1

Sample data

a<-c("hour","four","ruoh", "six", "high", "our")

I want to find all strings that contain o & u & h & are 4 characters but the order does not matter.

I want to return "hour","four","ruoh" this is my attempt

grepl("o+u+r", a) nchar(a)==4
bvowe
  • 3,004
  • 3
  • 16
  • 33
  • What about testing each separately. You first test (with grep) which elements of the vector contains "o", those who pass, you test if they has "u" and those who pass you test for "h". – Cris Nov 14 '18 at 23:26
  • @Cris is this the most simple approach to do so? – bvowe Nov 14 '18 at 23:28
  • 5
    "four" does not contain o & u & h. – neilfws Nov 14 '18 at 23:28
  • @neilfws I have now done a modification – bvowe Nov 14 '18 at 23:34
  • @bvowe i'm seeing right now that my solution won't work... – Cris Nov 14 '18 at 23:35
  • @bvowe it still says you want to return "four", and that you want strings with o & u & h.

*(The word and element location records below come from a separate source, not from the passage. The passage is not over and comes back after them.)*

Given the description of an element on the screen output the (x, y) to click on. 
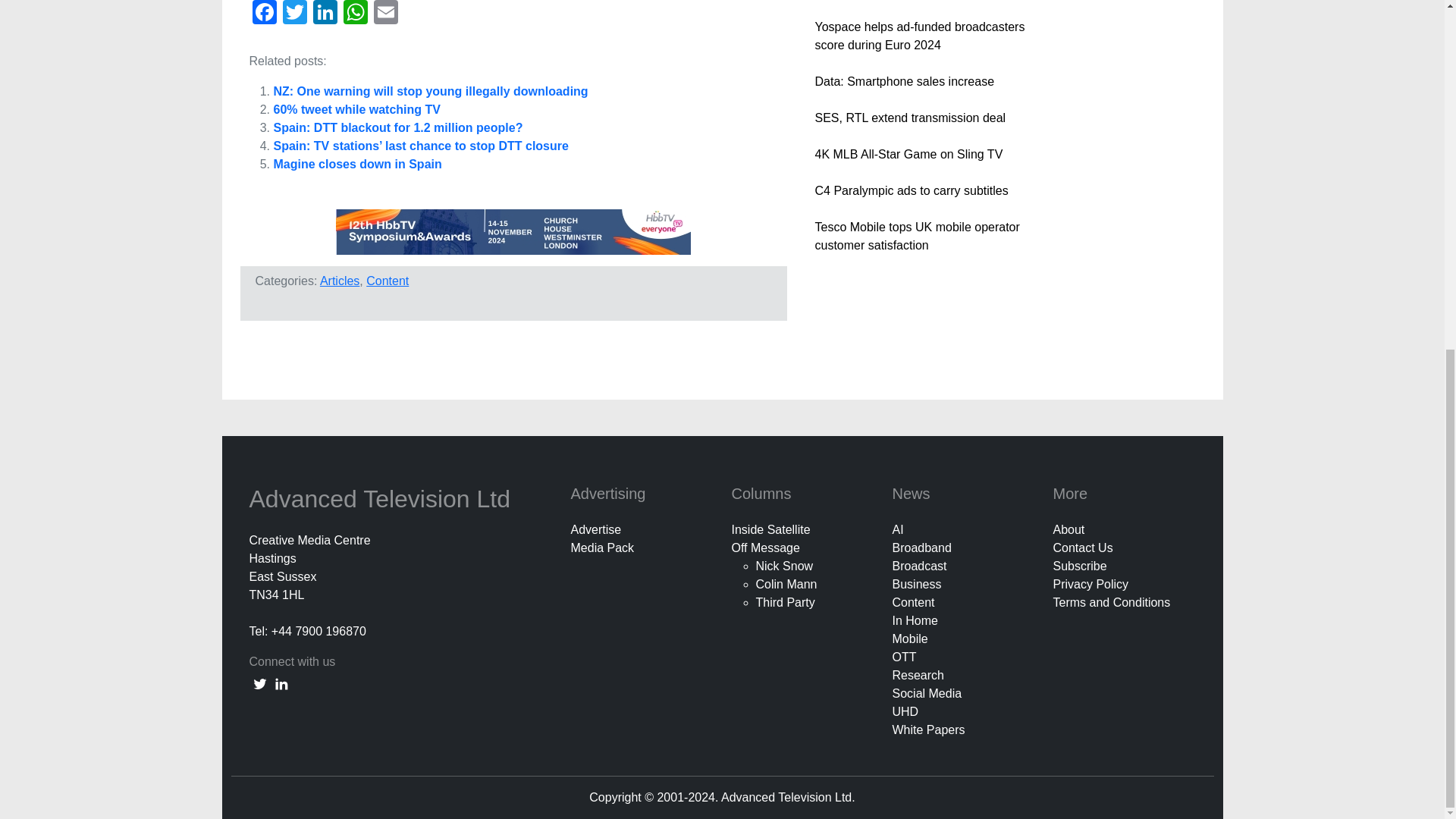
Spain: DTT blackout for 1.2 million people? (397, 127)
LinkedIn (323, 13)
Spain: DTT blackout for 1.2 million people? (397, 127)
Advanced Television Ltd  (382, 498)
Magine closes down in Spain (357, 164)
Content (387, 280)
NZ: One warning will stop young illegally downloading (430, 91)
Twitter (293, 13)
Tesco Mobile tops UK mobile operator customer satisfaction (916, 235)
NZ: One warning will stop young illegally downloading (430, 91)
Magine closes down in Spain (357, 164)
LinkedIn (323, 13)
Facebook (263, 13)
4K MLB All-Star Game on Sling TV (908, 154)
Email (384, 13)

I think you mean o & u & r, as in the `grepl`. – neilfws Nov 14 '18 at 23:36
  • 1
    See [Regular Expressions: Is there an AND operator?](https://stackoverflow.com/questions/469913/regular-expressions-is-there-an-and-operator); `grepl("(?=.*h)(?=.*o)(?=.*u)", a, perl = TRUE)` – Henrik Nov 14 '18 at 23:43

3 Answers3

2

To match strings of length 4 containing the characters h, o, and u use:

grepl("(?=^.{4}$)(?=.*h)(?=.*o)(?=.*u)",
      c("hour","four","ruoh", "six", "high", "our"),
      perl = TRUE)
[1]  TRUE FALSE  TRUE FALSE FALSE FALSE FALSE FALSE
  • (?=^.{4}$): string has length 4.
  • (?=.*x): x occurs at any position in string.
Nairolf
  • 2,418
  • 20
  • 34
1

You could use strsplit and setdiff, I added an additional edge case to your sample data :

a<-c("hour","four","ruoh", "six", "high", "our","oouh")
a[nchar(a) == 4 &
  lengths(lapply(strsplit(a,""),function(x) setdiff(x, c("o","u","h")))) == 1]
# [1] "hour" "ruoh"

or grepl :

a[nchar(a) == 4 & !rowSums(sapply(c("o","u","h"), Negate(grepl), a))]
# [1] "hour" "ruoh" "oouh"

sapply(c("o","u","h"), Negate(grepl), a) gives you a matrix of which word doesn't contain each letter, then the rowSums acts like any applied by row, as it will be coerced to logical.

moodymudskipper
  • 46,417
  • 11
  • 121
  • 167
1

Using grepl with your edited method (r instead of h):

a<-c("hour","four","ruoh", "six", "high", "our")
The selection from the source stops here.